In that scenario, the region's cigarette supply is increasingly dominated by manufacturers in low-compliance jurisdictions, producing at volumes that cannot be justified by legitimate domestic demand, distributed through informal channels that deprive multiple governments of tax revenue simultaneously. The legitimate consumer goods industry contracts. The criminal networks that have invested in illicit tobacco infrastructure diversify, as they have historically, into other contraband categories, using the distribution systems and border relationships built on cigarettes to move other products.

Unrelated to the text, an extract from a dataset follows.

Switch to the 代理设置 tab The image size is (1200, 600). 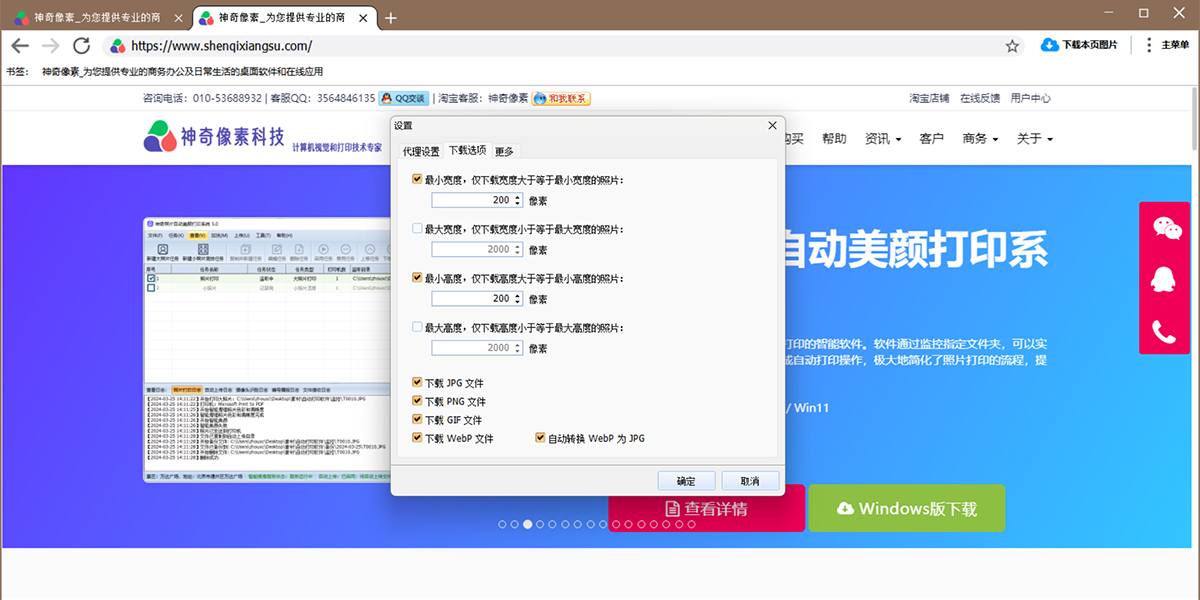click(421, 151)
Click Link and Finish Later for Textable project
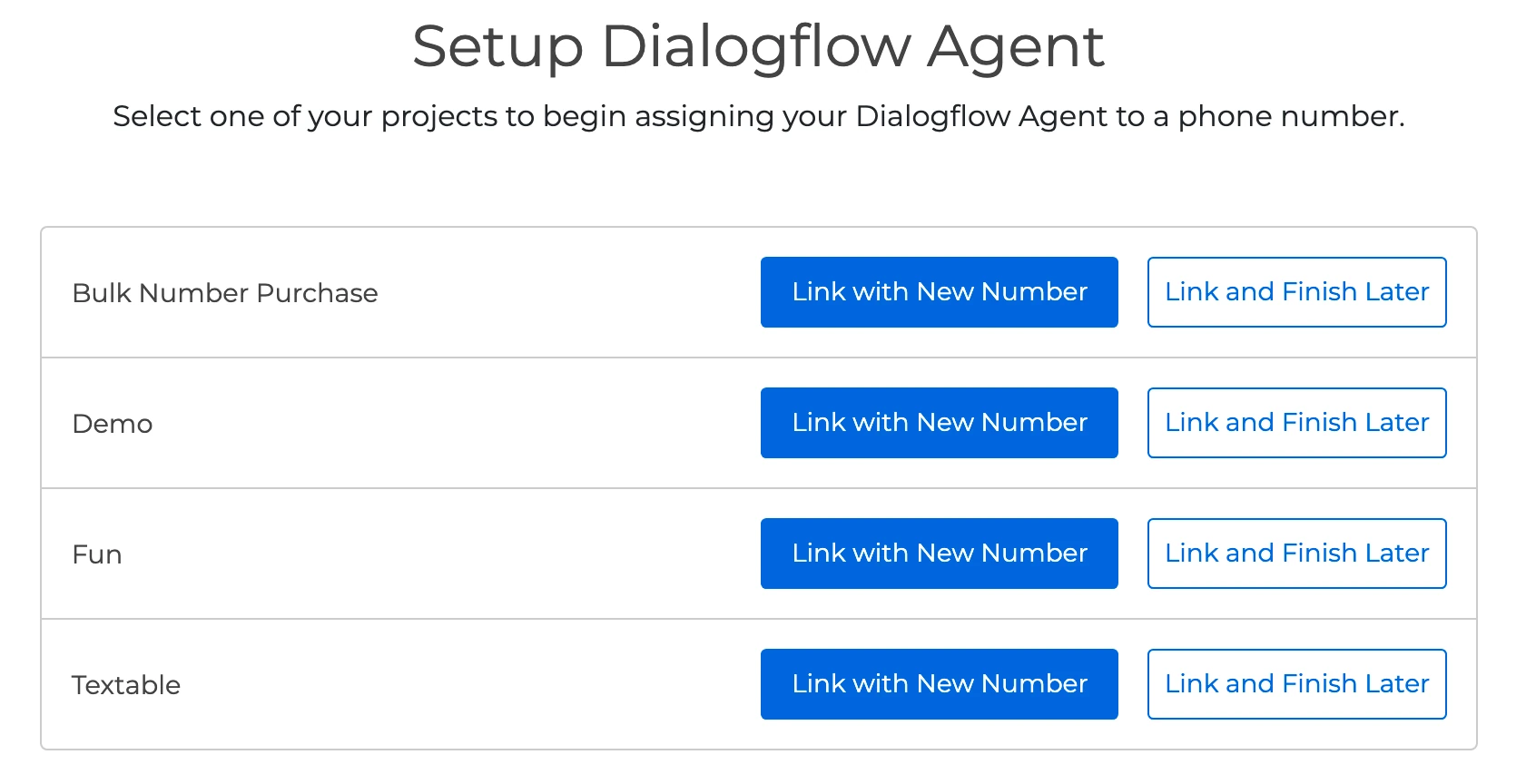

This is not an inevitable outcome. But it is the direction of travel if the current policy trajectory continues. And the window for changing that trajectory is narrowing. Every month that the illicit market holds at 75% is a month in which consumer habits solidify, criminal infrastructure embeds more deeply, and the economics of legal manufacturing deteriorate further. The threshold BAT has set for reopening Heidelberg, substantial and sustained improvement in the illicit trade environment, becomes harder to meet the longer the current situation persists, because the structural conditions producing it become more entrenched.
What makes this story genuinely novel, against the backdrop of previous coverage, is the explicit connection between investment and illegality. The Harare factory capacity figure is not a rumour or an inference, it is a documented investment in production infrastructure that exceeds any plausible legitimate demand. Combined with BATSA's exit and the known dynamics of regional illicit trade, it describes a situation in which capital is being actively deployed in anticipation of demand that can only be met through channels that formal manufacturers cannot use.
This is the regional tobacco economy as it actually operates: not as a set of discrete national markets with occasional leakage across borders, but as an integrated informal system in which manufacturing investment, distribution infrastructure and consumer demand are all calibrated around enforcement failure. BAT's Heidelberg closure is not just the end of a South African factory. It is the clearest possible signal that formal manufacturing has conceded the field, and that the field is now being organised by those whose business model was built for exactly this moment.
Heidelberg will reopen, BAT management said, if conditions change substantially and sustainably. That is a reasonable corporate commitment. The honest regional analysis suggests those conditions are getting harder to meet, not easier. The factory sits in Heidelberg, ready. The market it was built to serve is three-quarters gone. And somewhere north of the Limpopo, a new factory with capacity for 7 billion sticks a year is presumably considering its distribution options.